Long-Term Efficacy and Safety of Subcutaneous Immunotherapy in Monosensitized and Polysensitized Children With Allergic Rhinitis.

ABSTRACT

OBJECTIVE: To evaluate the efficacy and safety of dust mite subcutaneous immunotherapy (SCIT) in monosensitized and polysensitized children with allergic rhinitis (AR). STUDY DESIGN: Prospective cohort study. SETTING: Tertiary referral center. METHODS: One hundred thirty children were enrolled and categorized into 2 groups monosensitized to only dust mites and polysensitized to at least 1 additional allergen beyond dust mites. All patients received SCIT targeting dust mites for 3 years, followed by a 5-year monitoring period. The Total Nasal Symptom Score (TNSS), Symptom and Medication Score (SMS), Visual Analogue Scale (VAS), and Rhinoconjunctivitis Quality of Life Questionnaire (RQLQ) were assessed before SCIT (T0); at 1 (T1) and 2 (T2) years of SCIT; immediately after SCIT (T3); and 2 years post-SCIT (T5).
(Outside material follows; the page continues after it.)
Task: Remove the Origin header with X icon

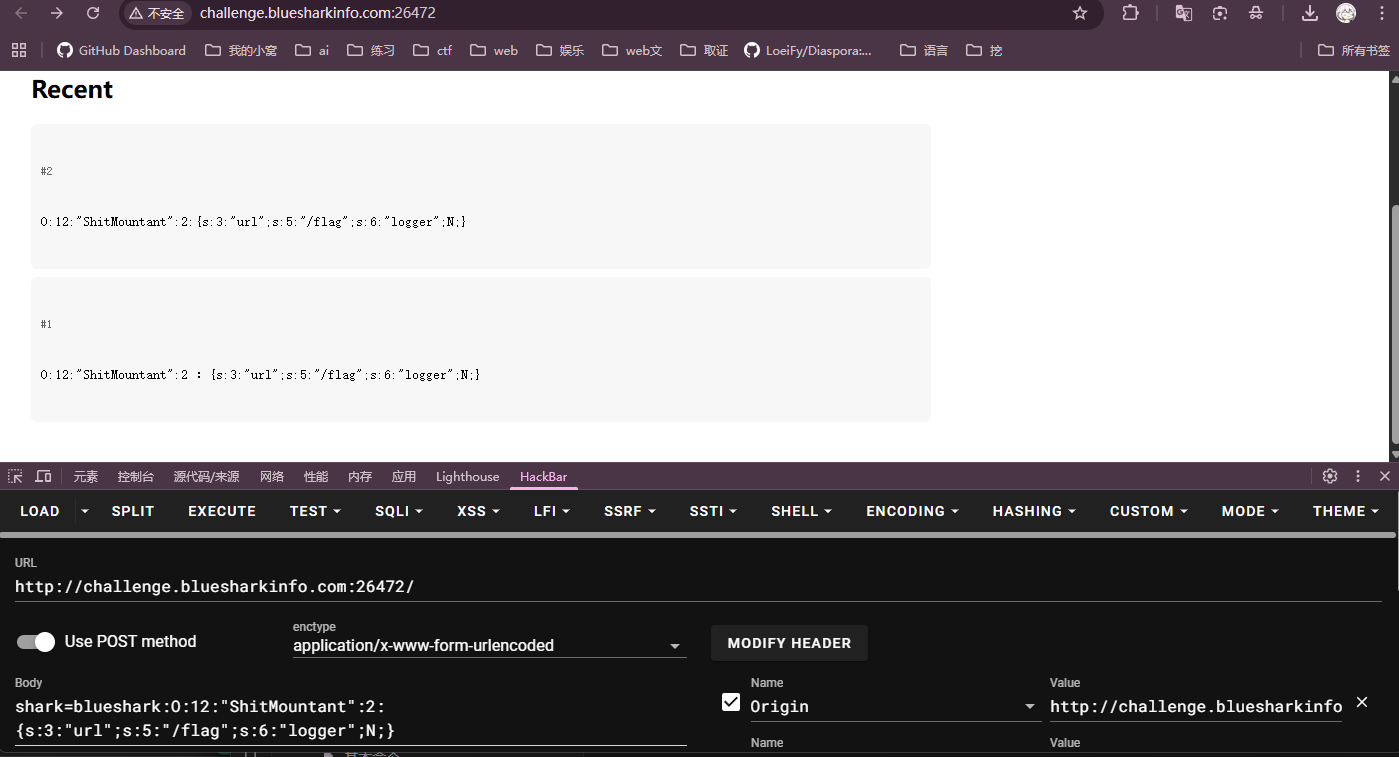Action: click(1361, 703)

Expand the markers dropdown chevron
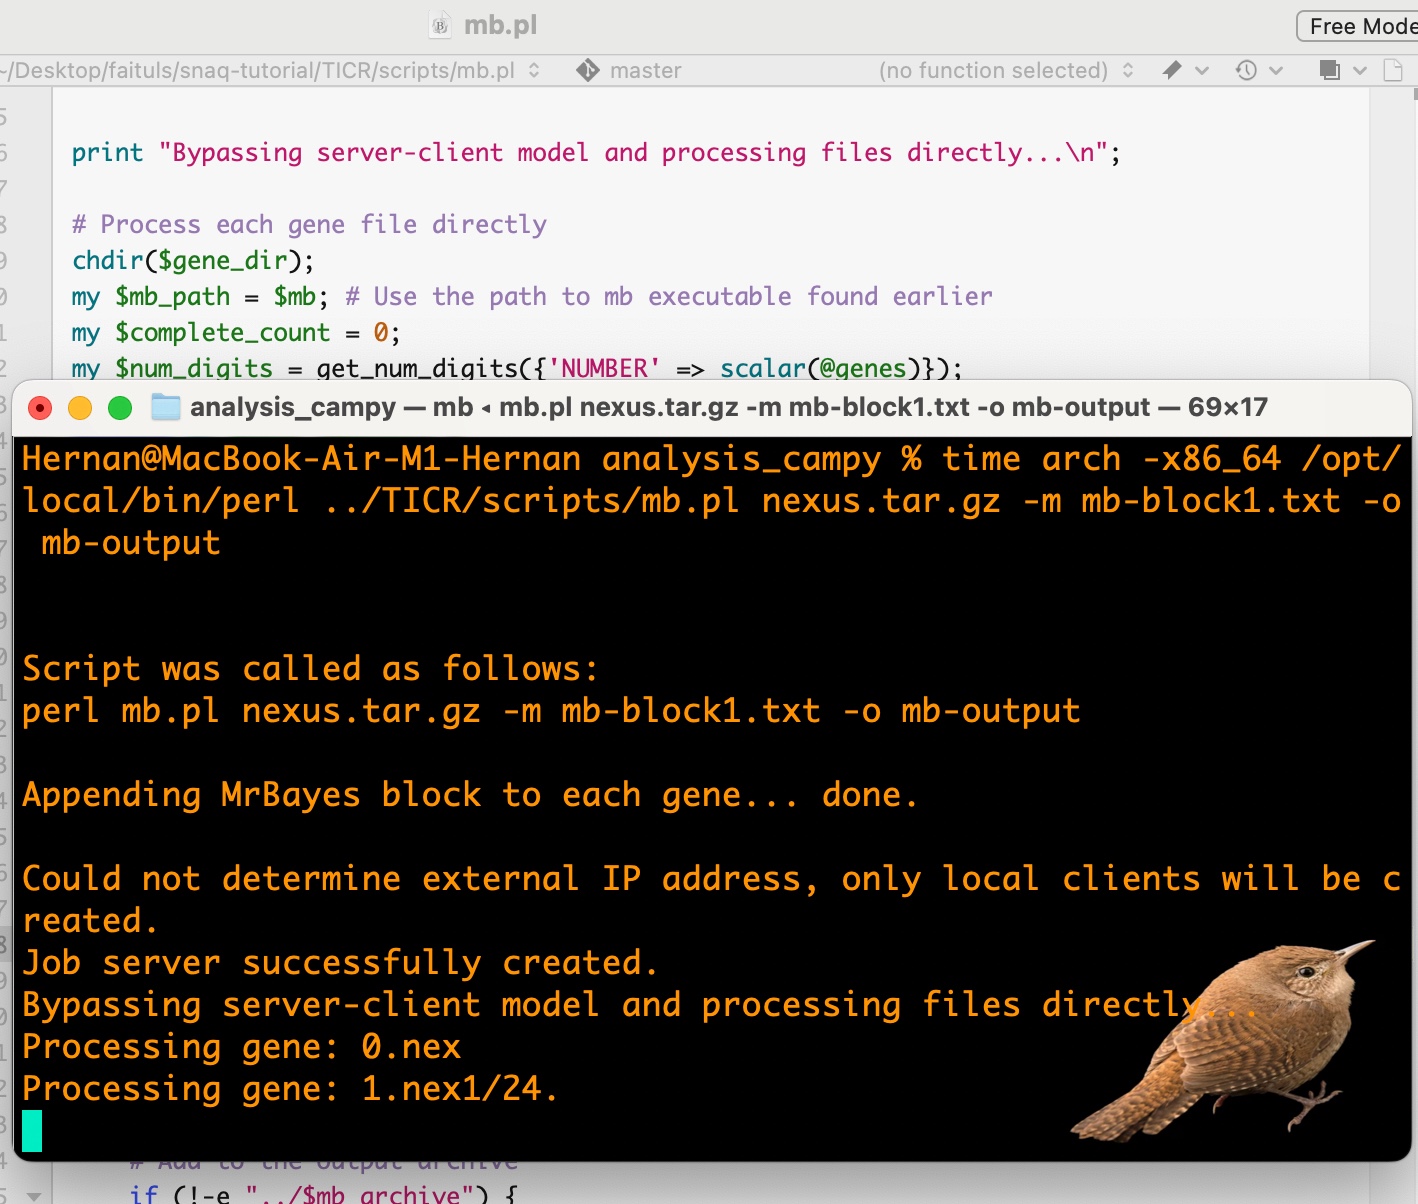[1202, 71]

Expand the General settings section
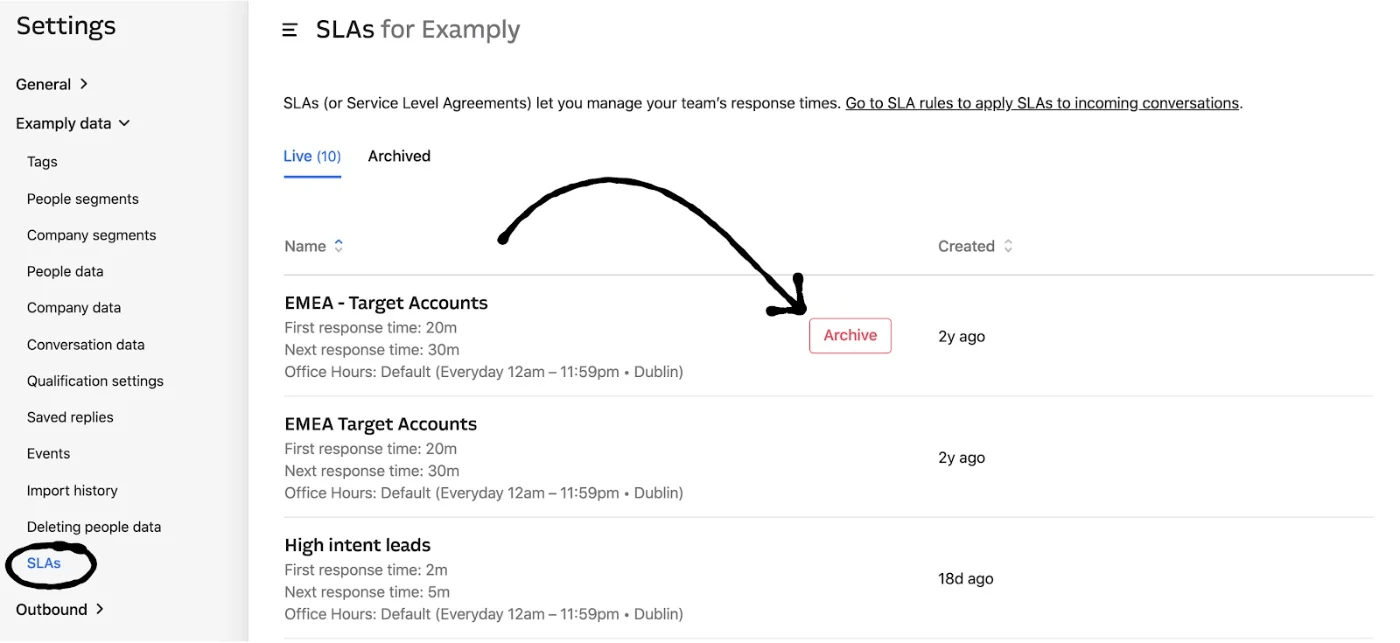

Safety was assessed based on adverse events (AEs). RESULTS: Fifty-one monosensitized and 50 polysensitized children completed the study. At T3, 47 monosensitized and 46 polysensitized children were effectively treated, with no significant between-group difference in efficacy (P > .05). The TNSS, SMS, VAS scores, and RQLQ score were significantly lower at T1, T2, T3, and T5 than at T0 in both groups (P < .05). The differences in the TNSS, SMS, VAS score, and RQLQ score between the 2 groups were nonsignificant at T0, T1, T2, and T3 (P > .05), but significant at T5 (P < .05). No serious AEs were reported. CONCLUSION: Monosensitized and polysensitized children exhibited similar beneficial efficacy and safety after 3 years of dust mite SCIT. Monosensitized children derived more benefits 2 years after discontinuation.